Même si de multiples tendances la travaillent en profondeur, l’éducation populaire se réclame traditionnellement de l’éducation à la citoyenneté, avec l’objectif de servir l’intérêt général, en un ensemble de valeurs prenant la forme d’un projet de société qui envisage de réduire ce qui existe d’inégalités sociales, culturelles et économiques, et qui doit être réalisé avec la participation active de tous.

La culture est entendue en son sens le plus étendu, qui inclut la littérature, les sciences, les voyages, la visite de musées, etc., embrassant possiblement l’ensemble des connaissances pouvant s’inscrire tout au long de l’existence. L’éducation populaire ainsi envisagée doit contribuer à faire comprendre les enjeux et la complexité des situations vécues, à rendre conscients les individus de leur place et de leur rôle possibles, à développer leur capacité d’autonomie afin de maîtriser les situations plutôt que les subir. Il en est attendu une société plus juste et plus solidaire.
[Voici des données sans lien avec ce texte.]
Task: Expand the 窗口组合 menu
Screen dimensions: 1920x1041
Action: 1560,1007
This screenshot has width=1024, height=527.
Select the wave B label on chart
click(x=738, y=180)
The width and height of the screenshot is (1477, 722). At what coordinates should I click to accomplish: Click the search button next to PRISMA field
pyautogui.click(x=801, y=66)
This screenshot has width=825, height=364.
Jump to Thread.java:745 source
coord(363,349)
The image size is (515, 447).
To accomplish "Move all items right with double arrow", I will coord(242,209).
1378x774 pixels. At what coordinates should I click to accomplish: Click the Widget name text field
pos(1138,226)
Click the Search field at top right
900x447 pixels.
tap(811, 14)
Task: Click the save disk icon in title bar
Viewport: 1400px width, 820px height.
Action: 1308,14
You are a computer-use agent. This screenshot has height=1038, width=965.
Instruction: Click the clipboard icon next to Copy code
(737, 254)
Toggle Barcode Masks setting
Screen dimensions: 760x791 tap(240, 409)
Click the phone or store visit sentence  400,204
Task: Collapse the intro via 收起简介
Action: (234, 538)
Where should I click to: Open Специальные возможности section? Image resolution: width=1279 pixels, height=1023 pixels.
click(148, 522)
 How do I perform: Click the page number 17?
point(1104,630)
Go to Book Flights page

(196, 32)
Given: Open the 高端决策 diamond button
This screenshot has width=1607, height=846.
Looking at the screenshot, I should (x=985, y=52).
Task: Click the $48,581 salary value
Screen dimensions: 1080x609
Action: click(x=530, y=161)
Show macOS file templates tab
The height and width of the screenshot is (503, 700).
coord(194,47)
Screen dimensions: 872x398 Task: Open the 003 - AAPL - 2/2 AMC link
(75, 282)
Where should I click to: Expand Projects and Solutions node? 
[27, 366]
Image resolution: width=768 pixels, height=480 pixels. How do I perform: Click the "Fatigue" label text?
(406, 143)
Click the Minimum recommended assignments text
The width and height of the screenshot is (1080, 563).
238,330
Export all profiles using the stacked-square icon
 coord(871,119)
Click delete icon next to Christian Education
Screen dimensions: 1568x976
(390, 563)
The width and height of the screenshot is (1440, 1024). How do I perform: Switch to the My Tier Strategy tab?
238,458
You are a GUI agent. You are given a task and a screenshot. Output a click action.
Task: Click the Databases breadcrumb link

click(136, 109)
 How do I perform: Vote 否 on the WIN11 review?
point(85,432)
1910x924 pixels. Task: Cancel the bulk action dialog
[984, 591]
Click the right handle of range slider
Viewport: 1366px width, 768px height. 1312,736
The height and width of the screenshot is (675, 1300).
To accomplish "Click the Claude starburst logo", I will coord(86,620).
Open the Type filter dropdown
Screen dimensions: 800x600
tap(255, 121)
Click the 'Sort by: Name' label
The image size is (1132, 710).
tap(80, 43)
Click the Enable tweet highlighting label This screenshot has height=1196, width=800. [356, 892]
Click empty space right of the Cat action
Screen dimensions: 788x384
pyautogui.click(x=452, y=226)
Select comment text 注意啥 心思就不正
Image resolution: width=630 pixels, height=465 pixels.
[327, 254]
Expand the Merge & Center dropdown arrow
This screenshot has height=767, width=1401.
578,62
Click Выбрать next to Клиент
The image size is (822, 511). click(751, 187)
Il existe ainsi un contenu intrinsèquement politique à la démarche, avec l’espoir de provoquer une transformation sociale, ne serait-ce que localement. De ce processus se voulant transformateur, les individus impliqués apprennent beaucoup, se forment culturellement et civiquement, de consommateurs ils deviennent des acteurs démocratiques, des porteurs de projets.
Que ce soit dans les Réseaux d’Echanges Réciproques de Savoirs (RERS), à ATD Quart monde, dans les Ceméa (Centres d’Entrainement aux Méthodes d’Education Active), les Universités populaires, les ateliers d’écriture, les centres de loisirs, sans oublier une multitude d’autres associations, on aura constamment à l’esprit dans l’éducation populaire l’intérêt du sentiment collectif, qui permettrait, quelles que soient les conditions d’existence de tous – représentants cultivés du monde intellectuel ou personnes dans la grande pauvreté –, une sorte de partage ou de mise à disposition de savoirs et de connaissances (savoirs traditionnels, mais également savoir-faire et savoir-être).

Les promoteurs actuels de l’éducation populaire (y compris l’Etat qui assure souvent sa tutelle) envisagent surtout d’œuvrer à une sorte de prise de conscience active de la condition des hommes dans la complexité des évolutions contemporaines, l’éducation étant alors considérée comme l’inverse du conditionnement. Par « éducation » il faudrait entendre une aide à la réforme de la pensée et des moyens d’action, qu’on ne trouverait guère présents dans l’institution éducative classique, assez lente à s’adapter aux évolutions du monde.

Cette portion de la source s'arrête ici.